**SUPPLIED INFORMATION:**

● ● ● ● ● ● ●

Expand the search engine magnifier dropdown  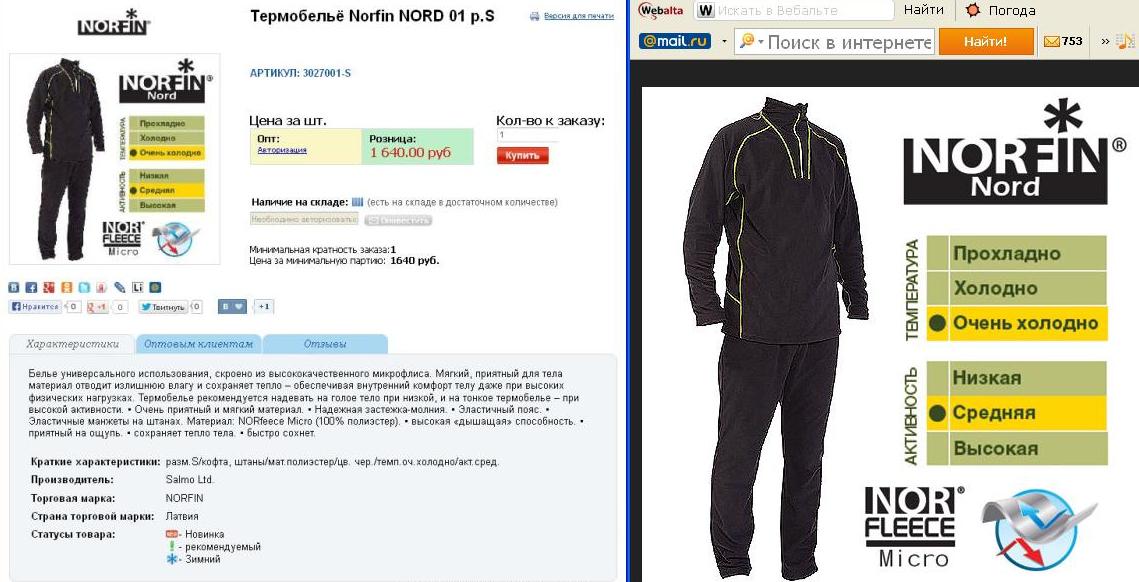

● ● ● ● ● ● ●

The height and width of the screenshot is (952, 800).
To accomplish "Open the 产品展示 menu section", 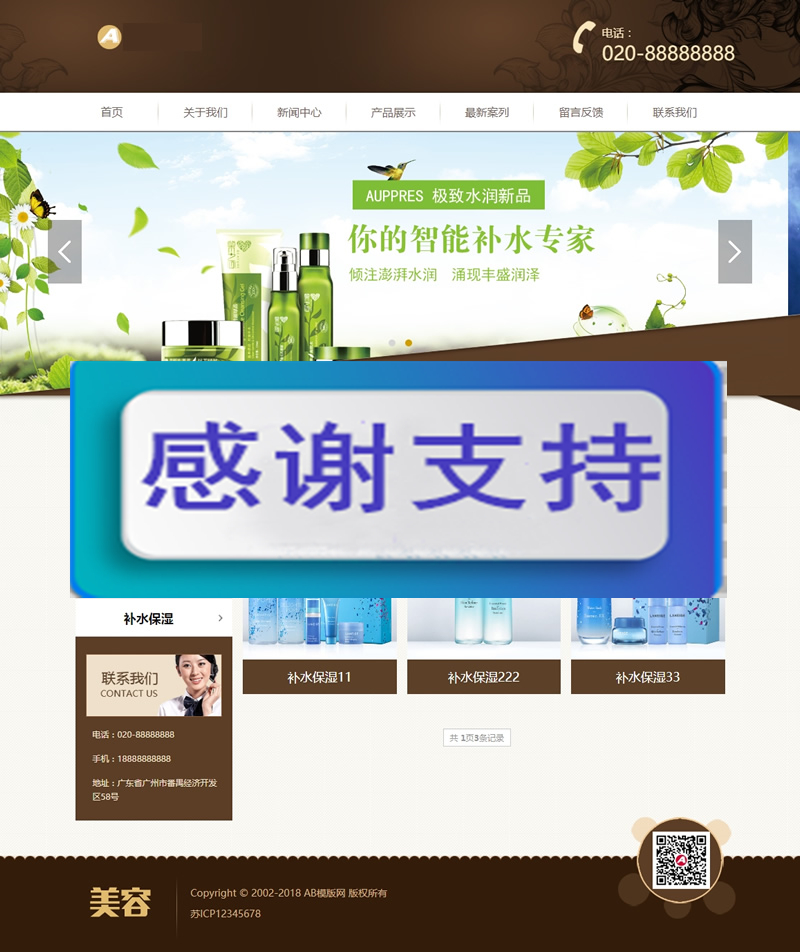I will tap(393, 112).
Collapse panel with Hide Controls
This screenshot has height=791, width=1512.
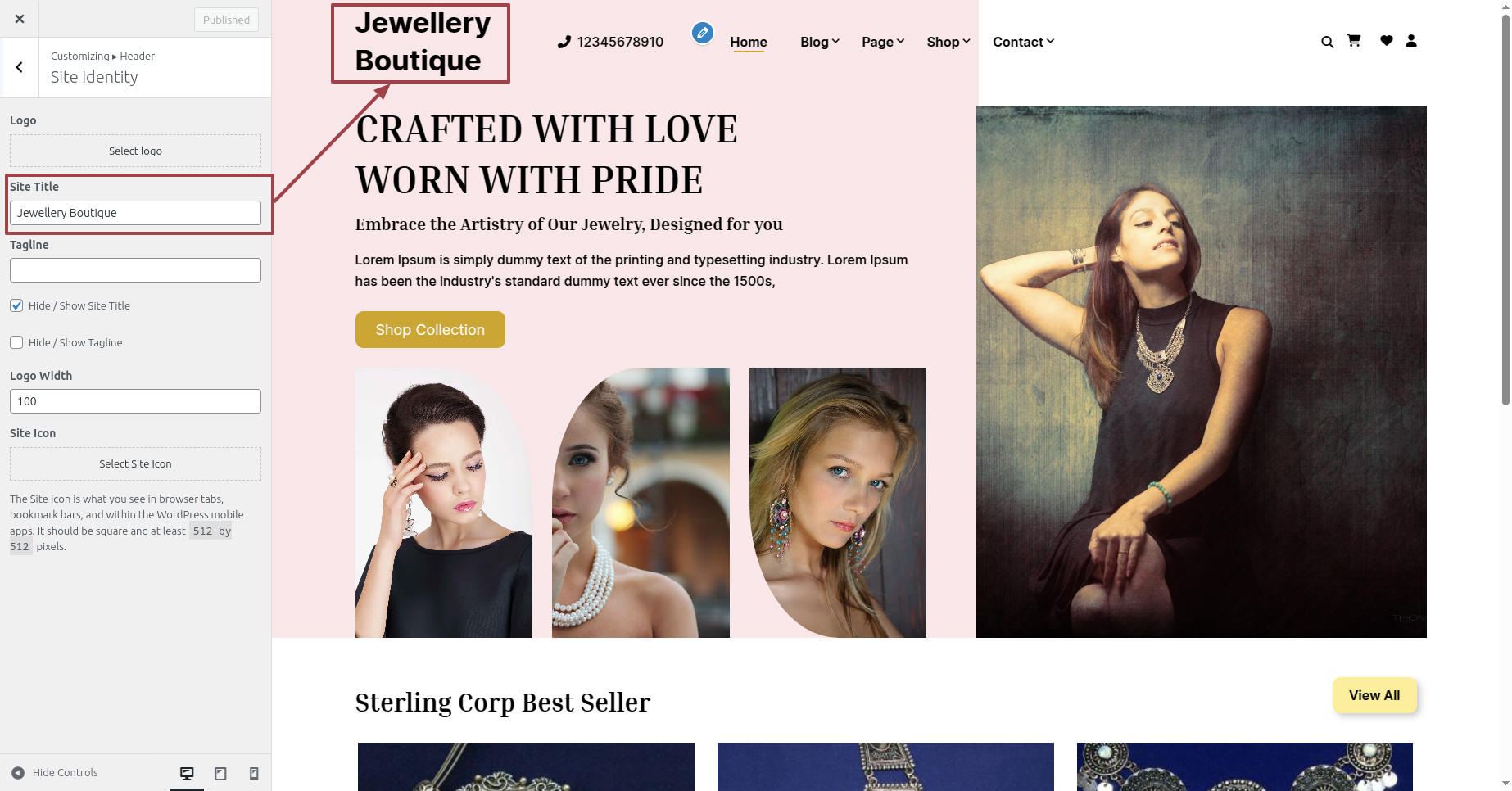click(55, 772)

● ● ● ● ● ● ●

**PROBLEM REQUIREMENTS:** Recast the items from the line with "Collapse panel with Hide Controls" to the line with "click(55, 772)", both included, as a two-column CSV with the headers instruction and action. Give one row per item, with its text and its answer each in a single quoted field, line breaks replaced by spaces, and the pictures left out.

**SOLUTION FOR THIS EXERCISE:**
instruction,action
"Collapse panel with Hide Controls This screenshot has height=791, width=1512.","click(55, 772)"